- What is needed:
Write out exactly the lines between the line containing "Click the currently active black carousel dot" and the end of the records, counting both ends, and leave out all pictures.

- Records for the task:
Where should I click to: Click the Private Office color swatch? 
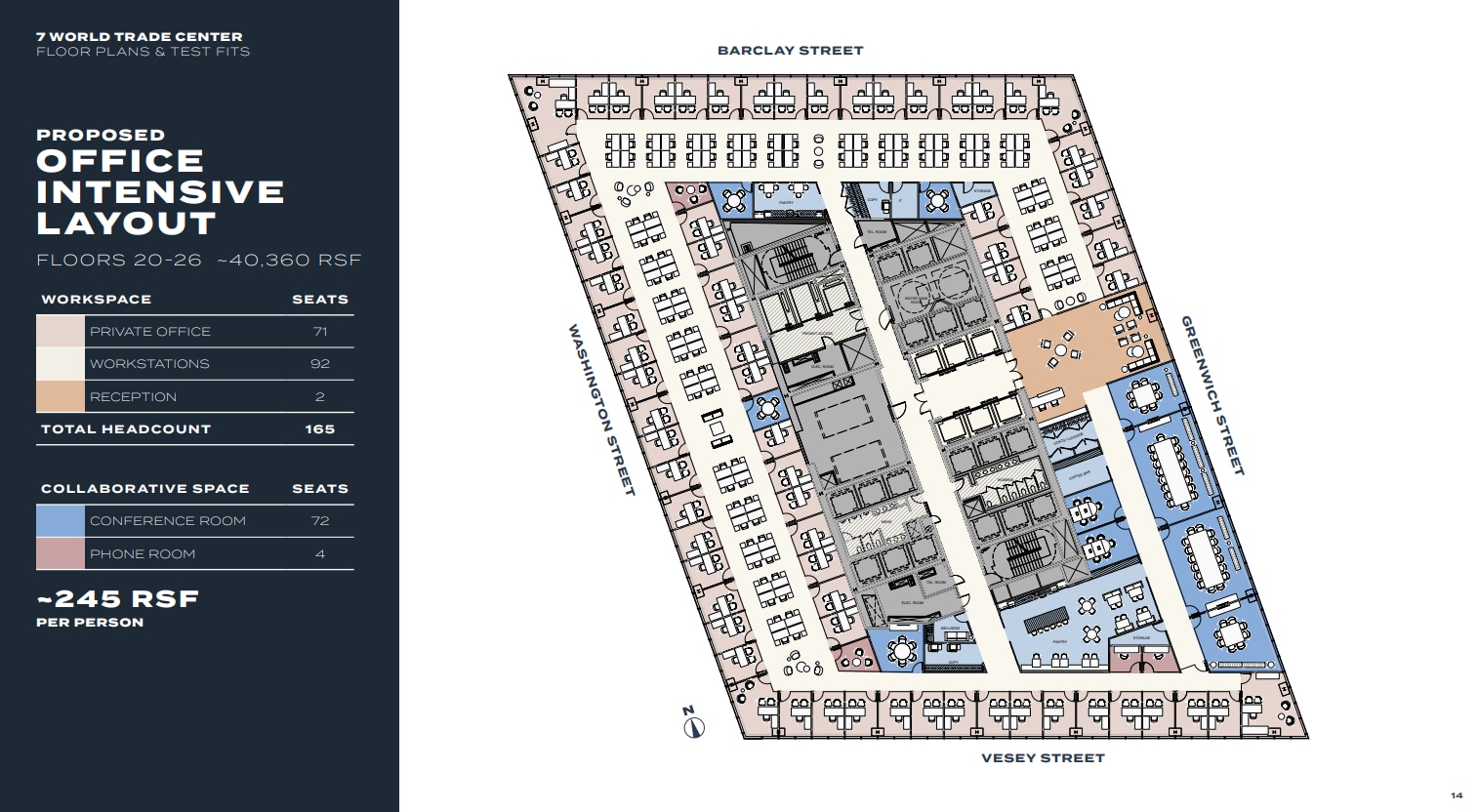point(61,332)
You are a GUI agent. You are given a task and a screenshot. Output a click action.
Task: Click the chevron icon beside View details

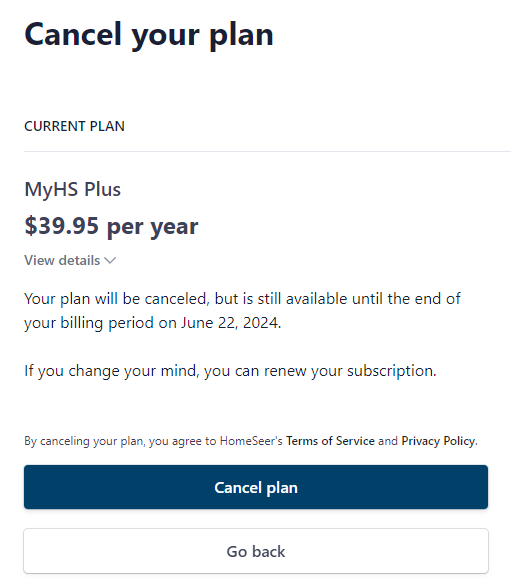[x=110, y=260]
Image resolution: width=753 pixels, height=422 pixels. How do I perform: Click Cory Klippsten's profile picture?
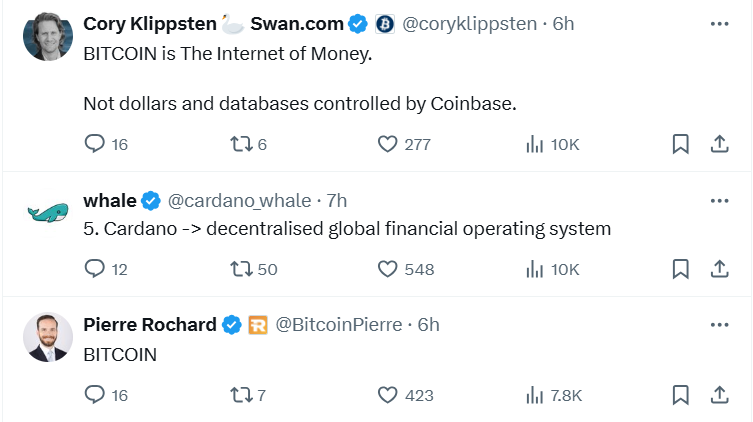(48, 37)
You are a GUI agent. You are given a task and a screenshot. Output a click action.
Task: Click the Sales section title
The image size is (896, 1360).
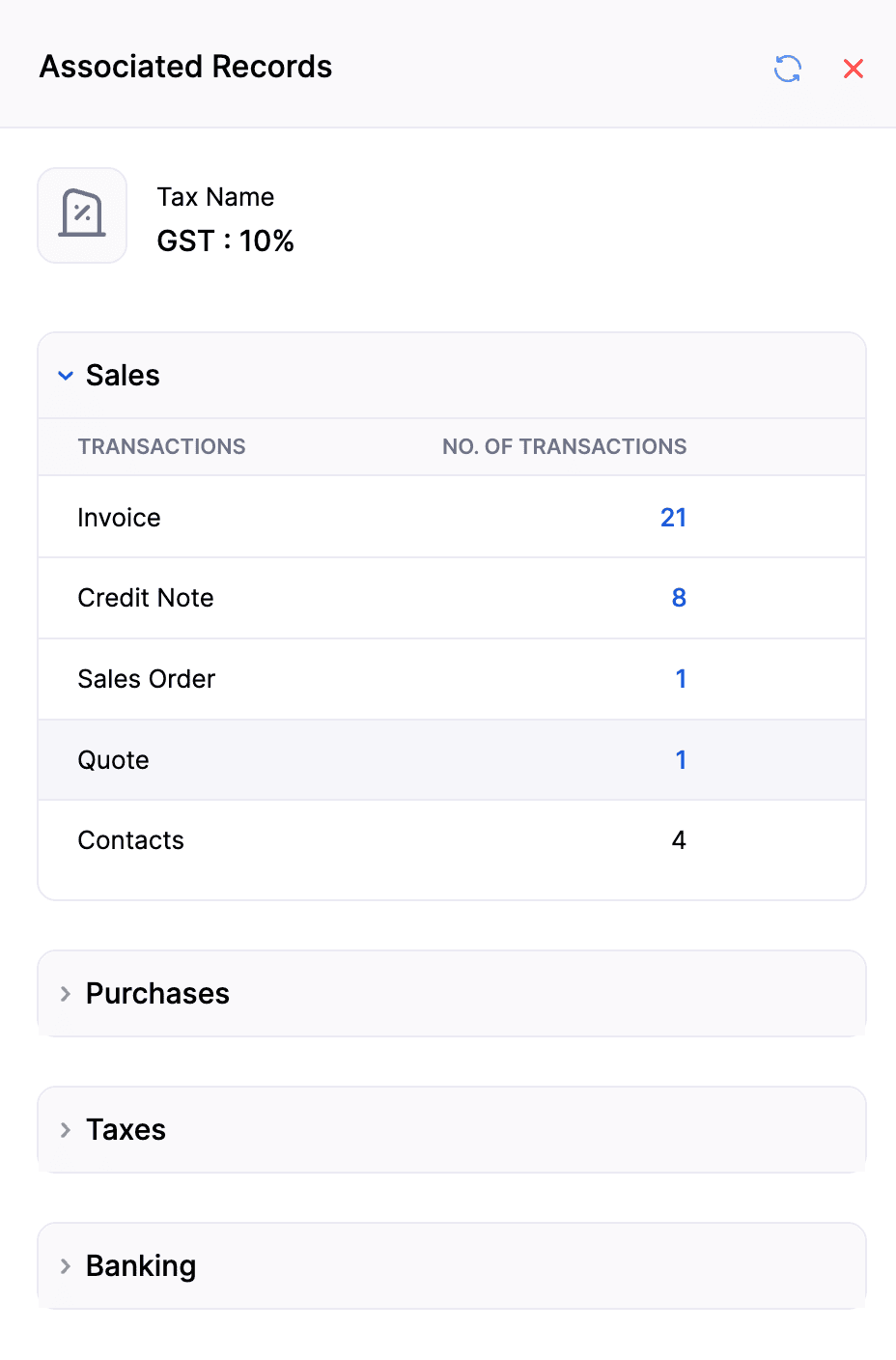(x=123, y=376)
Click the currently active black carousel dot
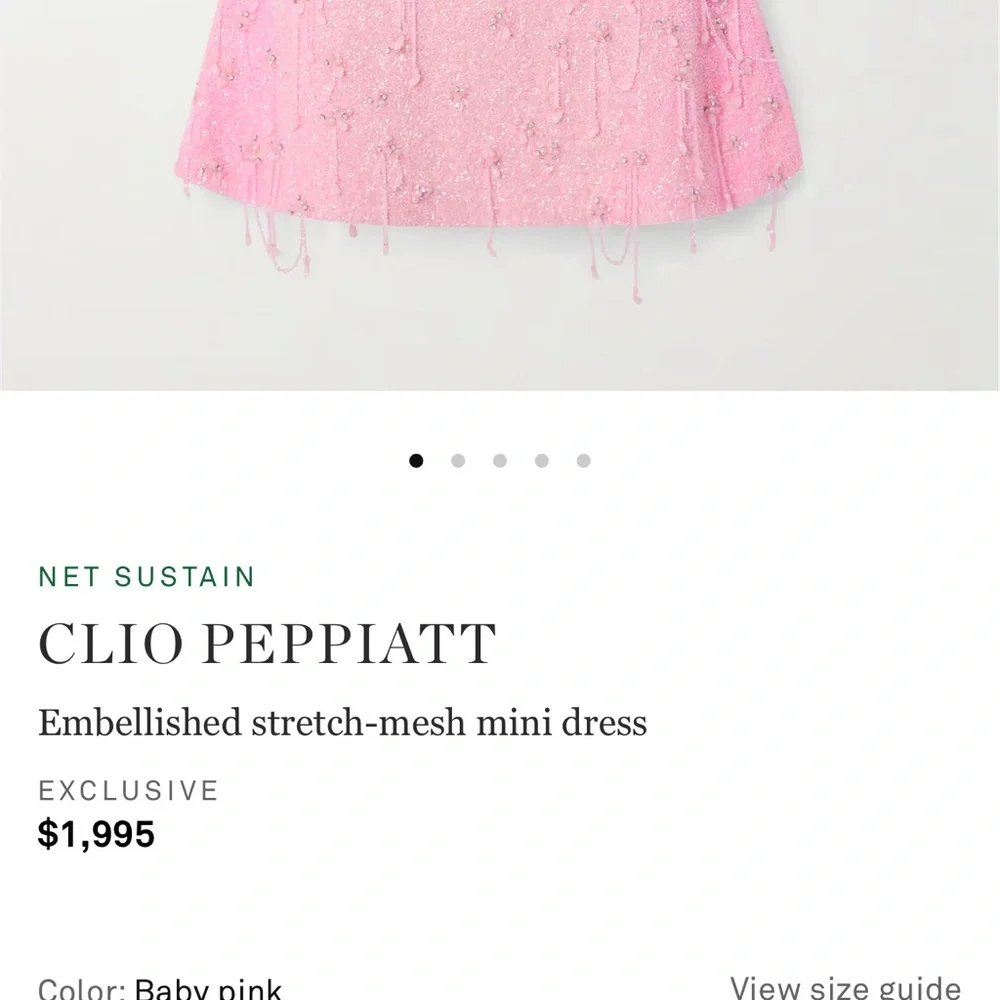The height and width of the screenshot is (1000, 1000). [417, 460]
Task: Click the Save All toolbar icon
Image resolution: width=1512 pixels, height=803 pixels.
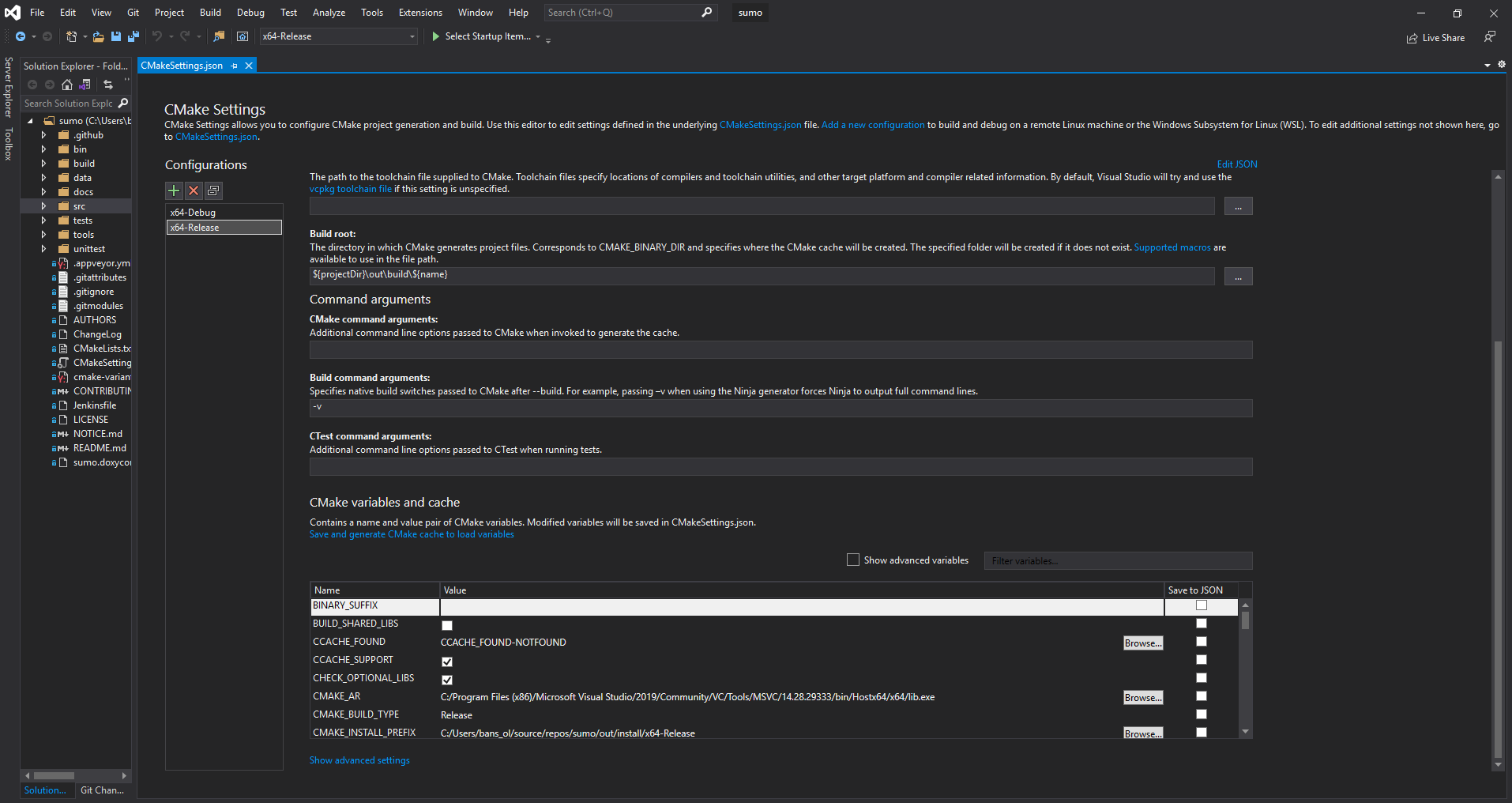Action: pos(133,36)
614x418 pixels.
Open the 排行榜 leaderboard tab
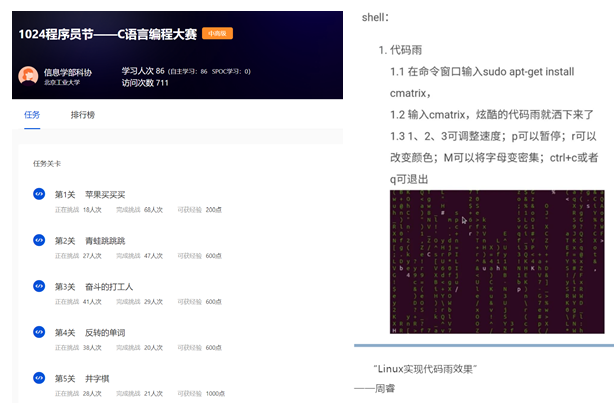coord(82,115)
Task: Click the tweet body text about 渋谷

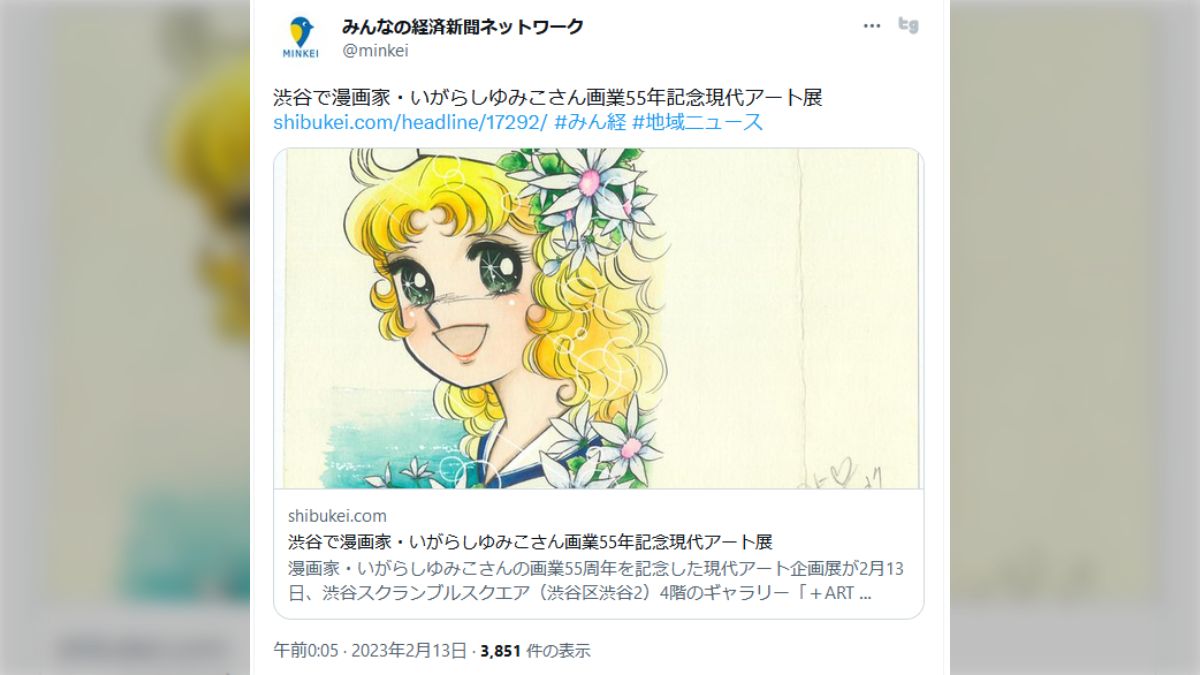Action: [x=547, y=98]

- Task output:
Click the currently active black carousel dot
The height and width of the screenshot is (1000, 1000). [417, 460]
Task: Click the Save All toolbar icon
Image resolution: width=1512 pixels, height=803 pixels.
Action: pos(133,36)
614x418 pixels.
Open the 排行榜 leaderboard tab
coord(82,115)
Task: Click the tweet body text about 渋谷

Action: [x=547, y=98]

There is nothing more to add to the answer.